Street Calls of the Week
Arteris, Inc. (NASDAQ:AIP) President and CEO Charles Janac sold 1,246 shares of common stock on September 2, 2025, at a price of $8.9417, for a total transaction value of $11,141. The transaction comes amid a challenging week for the stock, which has declined nearly 9% according to InvestingPro data, with shares currently trading at $8.84.
Following the transaction, Janac directly owns 188,539 shares of Arteris , Inc. The filing indicates that the shares were sold to cover the executive’s tax obligations related to the release of restricted stock units. Despite recent challenges, InvestingPro data shows the company maintains impressive gross margins of 90% and analysts have set price targets ranging from $11 to $16.
Janac also indirectly owns 9,839,071 shares through Bayview Legacy, LLC, where he serves as manager, and 56,252 shares through the Charles and Lydia Janac Trust, where he is a trustee.
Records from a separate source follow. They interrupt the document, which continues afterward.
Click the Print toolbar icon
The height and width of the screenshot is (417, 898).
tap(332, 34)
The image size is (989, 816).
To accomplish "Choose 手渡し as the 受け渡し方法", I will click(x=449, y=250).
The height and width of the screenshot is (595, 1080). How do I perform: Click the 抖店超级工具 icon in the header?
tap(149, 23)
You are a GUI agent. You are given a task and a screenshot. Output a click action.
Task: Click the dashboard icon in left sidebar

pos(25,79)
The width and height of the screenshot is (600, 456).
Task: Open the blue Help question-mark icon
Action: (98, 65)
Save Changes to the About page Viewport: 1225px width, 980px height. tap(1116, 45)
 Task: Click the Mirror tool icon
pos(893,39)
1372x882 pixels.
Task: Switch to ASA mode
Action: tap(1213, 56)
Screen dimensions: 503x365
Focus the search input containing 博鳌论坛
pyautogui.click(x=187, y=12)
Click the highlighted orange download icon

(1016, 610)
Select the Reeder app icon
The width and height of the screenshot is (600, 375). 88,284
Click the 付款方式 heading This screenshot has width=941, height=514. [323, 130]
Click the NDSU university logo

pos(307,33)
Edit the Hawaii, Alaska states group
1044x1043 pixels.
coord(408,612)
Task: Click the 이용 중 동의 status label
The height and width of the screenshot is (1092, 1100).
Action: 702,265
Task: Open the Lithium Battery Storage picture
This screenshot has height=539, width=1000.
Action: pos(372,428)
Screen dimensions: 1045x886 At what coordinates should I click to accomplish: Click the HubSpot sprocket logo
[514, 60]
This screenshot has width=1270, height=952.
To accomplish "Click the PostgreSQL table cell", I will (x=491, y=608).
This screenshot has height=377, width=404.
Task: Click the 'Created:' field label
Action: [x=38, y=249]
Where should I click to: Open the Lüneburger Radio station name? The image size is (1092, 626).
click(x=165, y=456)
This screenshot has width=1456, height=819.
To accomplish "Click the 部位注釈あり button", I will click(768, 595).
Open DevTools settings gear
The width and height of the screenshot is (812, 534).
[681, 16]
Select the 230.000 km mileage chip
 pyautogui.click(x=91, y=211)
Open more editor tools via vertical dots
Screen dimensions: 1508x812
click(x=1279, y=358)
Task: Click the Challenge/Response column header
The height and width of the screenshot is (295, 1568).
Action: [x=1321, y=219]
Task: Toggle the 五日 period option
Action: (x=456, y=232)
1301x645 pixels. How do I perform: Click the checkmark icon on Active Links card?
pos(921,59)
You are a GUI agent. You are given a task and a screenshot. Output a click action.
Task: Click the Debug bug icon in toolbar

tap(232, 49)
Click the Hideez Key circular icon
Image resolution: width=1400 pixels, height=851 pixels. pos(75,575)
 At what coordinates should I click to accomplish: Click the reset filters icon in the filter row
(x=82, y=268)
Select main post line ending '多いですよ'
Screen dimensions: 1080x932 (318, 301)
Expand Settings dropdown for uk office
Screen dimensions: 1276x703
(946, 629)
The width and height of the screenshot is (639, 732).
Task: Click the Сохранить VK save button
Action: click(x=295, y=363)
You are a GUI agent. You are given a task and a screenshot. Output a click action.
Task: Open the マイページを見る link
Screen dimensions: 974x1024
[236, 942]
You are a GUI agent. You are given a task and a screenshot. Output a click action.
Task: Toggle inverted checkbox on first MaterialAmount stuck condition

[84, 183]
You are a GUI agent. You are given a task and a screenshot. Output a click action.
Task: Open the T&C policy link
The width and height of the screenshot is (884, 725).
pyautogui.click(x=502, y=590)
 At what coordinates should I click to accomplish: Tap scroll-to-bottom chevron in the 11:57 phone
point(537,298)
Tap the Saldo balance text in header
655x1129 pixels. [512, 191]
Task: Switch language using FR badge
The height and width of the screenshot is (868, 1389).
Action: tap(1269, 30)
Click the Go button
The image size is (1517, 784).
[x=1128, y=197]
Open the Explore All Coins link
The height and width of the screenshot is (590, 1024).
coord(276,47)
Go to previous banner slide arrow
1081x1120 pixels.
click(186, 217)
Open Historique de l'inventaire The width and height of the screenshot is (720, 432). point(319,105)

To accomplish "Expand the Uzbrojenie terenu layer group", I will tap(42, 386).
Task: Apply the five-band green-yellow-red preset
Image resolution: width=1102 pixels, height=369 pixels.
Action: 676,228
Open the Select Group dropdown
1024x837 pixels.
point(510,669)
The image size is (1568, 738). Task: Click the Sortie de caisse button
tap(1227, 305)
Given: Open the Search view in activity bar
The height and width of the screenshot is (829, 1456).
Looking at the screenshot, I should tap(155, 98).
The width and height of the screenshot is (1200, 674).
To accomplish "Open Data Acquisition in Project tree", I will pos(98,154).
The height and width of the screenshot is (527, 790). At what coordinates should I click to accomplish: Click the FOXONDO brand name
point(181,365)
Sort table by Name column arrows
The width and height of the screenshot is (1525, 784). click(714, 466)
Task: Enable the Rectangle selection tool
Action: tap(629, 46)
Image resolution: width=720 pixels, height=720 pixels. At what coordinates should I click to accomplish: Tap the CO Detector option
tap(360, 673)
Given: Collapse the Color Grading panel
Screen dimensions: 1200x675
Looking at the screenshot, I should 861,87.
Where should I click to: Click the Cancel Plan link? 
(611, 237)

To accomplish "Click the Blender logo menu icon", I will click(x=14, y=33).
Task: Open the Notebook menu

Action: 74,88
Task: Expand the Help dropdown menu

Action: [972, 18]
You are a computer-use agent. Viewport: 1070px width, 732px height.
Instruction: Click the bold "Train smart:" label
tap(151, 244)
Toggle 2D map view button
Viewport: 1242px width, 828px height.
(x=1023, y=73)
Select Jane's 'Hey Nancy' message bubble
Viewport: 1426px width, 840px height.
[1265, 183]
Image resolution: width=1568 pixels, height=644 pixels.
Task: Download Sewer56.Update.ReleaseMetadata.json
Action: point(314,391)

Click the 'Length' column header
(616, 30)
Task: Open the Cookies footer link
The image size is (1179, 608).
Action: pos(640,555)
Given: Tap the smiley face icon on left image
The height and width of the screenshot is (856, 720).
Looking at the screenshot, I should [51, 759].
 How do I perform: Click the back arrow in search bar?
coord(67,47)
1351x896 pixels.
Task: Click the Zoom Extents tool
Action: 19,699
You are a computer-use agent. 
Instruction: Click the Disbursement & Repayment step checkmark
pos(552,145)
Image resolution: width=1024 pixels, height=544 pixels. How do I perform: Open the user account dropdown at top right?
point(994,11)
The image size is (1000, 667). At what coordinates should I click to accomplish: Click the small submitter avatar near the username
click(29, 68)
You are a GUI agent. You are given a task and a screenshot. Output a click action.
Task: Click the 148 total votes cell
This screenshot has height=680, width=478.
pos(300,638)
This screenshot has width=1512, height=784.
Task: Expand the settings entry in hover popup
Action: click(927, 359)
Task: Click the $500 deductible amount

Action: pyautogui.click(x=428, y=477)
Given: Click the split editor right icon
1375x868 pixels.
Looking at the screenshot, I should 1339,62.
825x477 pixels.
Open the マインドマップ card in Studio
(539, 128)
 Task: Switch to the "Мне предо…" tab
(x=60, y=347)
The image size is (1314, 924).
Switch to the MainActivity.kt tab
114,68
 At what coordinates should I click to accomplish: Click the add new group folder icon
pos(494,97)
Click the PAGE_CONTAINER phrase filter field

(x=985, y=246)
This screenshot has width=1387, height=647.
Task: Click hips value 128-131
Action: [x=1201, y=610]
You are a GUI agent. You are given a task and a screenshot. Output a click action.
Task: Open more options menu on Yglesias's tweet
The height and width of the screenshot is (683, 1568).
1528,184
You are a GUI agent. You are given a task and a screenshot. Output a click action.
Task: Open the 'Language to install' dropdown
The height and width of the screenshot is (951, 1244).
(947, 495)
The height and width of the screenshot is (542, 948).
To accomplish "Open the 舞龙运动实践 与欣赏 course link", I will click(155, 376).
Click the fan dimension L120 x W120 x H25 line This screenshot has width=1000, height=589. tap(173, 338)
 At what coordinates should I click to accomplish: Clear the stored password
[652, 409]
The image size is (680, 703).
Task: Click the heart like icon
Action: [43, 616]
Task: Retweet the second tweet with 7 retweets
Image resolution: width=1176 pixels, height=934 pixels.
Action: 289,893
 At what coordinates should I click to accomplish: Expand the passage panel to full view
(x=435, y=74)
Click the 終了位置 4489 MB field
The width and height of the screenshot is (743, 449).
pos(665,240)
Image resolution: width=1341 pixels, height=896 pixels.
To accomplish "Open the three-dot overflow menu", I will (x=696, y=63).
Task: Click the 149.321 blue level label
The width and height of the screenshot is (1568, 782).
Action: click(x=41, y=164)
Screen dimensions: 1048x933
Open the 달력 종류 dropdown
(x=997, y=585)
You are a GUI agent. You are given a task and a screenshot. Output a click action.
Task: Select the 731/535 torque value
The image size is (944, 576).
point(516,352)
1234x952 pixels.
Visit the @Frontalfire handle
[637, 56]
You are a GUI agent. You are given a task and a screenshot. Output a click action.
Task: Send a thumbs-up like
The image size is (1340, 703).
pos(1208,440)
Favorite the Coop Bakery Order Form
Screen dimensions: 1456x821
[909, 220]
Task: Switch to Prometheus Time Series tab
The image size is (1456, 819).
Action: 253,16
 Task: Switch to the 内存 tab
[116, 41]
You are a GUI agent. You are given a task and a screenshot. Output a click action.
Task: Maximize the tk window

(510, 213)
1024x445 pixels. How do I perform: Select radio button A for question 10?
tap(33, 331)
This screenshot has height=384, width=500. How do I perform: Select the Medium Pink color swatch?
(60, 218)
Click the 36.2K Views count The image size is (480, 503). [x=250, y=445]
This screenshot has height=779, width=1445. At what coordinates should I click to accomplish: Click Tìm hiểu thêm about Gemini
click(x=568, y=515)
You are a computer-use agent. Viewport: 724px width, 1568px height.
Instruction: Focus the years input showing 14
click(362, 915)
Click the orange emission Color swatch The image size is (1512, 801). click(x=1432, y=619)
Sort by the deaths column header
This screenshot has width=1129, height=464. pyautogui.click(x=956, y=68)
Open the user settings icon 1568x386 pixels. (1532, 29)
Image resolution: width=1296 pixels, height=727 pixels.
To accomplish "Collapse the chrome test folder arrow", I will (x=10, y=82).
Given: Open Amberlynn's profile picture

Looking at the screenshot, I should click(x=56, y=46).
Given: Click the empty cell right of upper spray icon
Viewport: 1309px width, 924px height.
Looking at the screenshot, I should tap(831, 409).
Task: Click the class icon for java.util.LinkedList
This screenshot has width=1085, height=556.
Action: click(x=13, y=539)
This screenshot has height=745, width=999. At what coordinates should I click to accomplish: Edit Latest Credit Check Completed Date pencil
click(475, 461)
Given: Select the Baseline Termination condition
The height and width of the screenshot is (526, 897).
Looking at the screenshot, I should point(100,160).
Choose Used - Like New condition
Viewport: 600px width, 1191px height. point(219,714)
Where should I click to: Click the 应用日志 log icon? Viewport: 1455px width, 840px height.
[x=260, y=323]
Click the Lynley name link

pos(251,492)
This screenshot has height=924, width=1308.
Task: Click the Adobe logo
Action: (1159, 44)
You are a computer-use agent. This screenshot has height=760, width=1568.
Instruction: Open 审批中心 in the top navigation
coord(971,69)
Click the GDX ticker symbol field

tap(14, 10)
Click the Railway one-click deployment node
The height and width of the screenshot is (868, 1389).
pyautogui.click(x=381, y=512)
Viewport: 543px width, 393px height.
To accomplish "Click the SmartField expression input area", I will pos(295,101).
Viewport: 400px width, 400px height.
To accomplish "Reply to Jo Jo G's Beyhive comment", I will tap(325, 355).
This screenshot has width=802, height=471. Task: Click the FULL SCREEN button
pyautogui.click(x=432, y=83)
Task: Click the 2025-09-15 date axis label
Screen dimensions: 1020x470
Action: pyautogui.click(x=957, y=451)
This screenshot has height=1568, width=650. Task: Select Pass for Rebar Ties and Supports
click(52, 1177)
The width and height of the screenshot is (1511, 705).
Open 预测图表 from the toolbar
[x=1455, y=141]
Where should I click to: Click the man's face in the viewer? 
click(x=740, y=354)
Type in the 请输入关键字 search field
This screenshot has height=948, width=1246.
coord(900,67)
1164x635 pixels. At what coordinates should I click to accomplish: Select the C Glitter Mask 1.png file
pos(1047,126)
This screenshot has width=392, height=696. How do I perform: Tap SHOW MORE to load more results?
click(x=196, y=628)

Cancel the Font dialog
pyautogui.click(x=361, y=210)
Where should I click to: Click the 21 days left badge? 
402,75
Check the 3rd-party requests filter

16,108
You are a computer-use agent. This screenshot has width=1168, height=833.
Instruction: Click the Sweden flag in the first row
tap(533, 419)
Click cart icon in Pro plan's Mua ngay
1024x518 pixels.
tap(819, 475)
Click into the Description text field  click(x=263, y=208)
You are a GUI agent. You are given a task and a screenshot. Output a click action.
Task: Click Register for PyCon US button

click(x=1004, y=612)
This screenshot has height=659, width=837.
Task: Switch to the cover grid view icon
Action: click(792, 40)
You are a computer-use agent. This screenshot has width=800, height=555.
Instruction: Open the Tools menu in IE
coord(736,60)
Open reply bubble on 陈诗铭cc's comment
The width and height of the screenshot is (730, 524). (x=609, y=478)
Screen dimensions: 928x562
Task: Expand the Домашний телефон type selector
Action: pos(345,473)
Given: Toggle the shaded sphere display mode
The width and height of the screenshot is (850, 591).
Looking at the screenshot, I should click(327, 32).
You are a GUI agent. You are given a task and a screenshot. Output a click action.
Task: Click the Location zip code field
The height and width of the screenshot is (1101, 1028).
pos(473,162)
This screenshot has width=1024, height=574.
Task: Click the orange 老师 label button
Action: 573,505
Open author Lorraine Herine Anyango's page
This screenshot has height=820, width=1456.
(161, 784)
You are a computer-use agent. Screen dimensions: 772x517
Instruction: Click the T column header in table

For deeper insights into Arteris’s financial health and comprehensive analysis, access the full Pro Research Report available on InvestingPro.
In other recent news, Arteris, Inc. reported its second-quarter 2025 earnings with revenue figures that surpassed expectations. The company achieved a revenue of $16.5 million, exceeding the projected $16.35 million. However, the earnings per share (EPS) was slightly below estimates, at -$0.11 compared to the expected -$0.10. In addition to its earnings report, Arteris announced its membership in the Ultra Accelerator Link Consortium. This consortium, which was formed in May 2024, includes major technology companies like AMD, AWS, Google, Intel, Meta, and Microsoft. It aims to develop technical specifications for AI accelerator operations. These developments reflect Arteris’s ongoing strategic initiatives in the tech industry.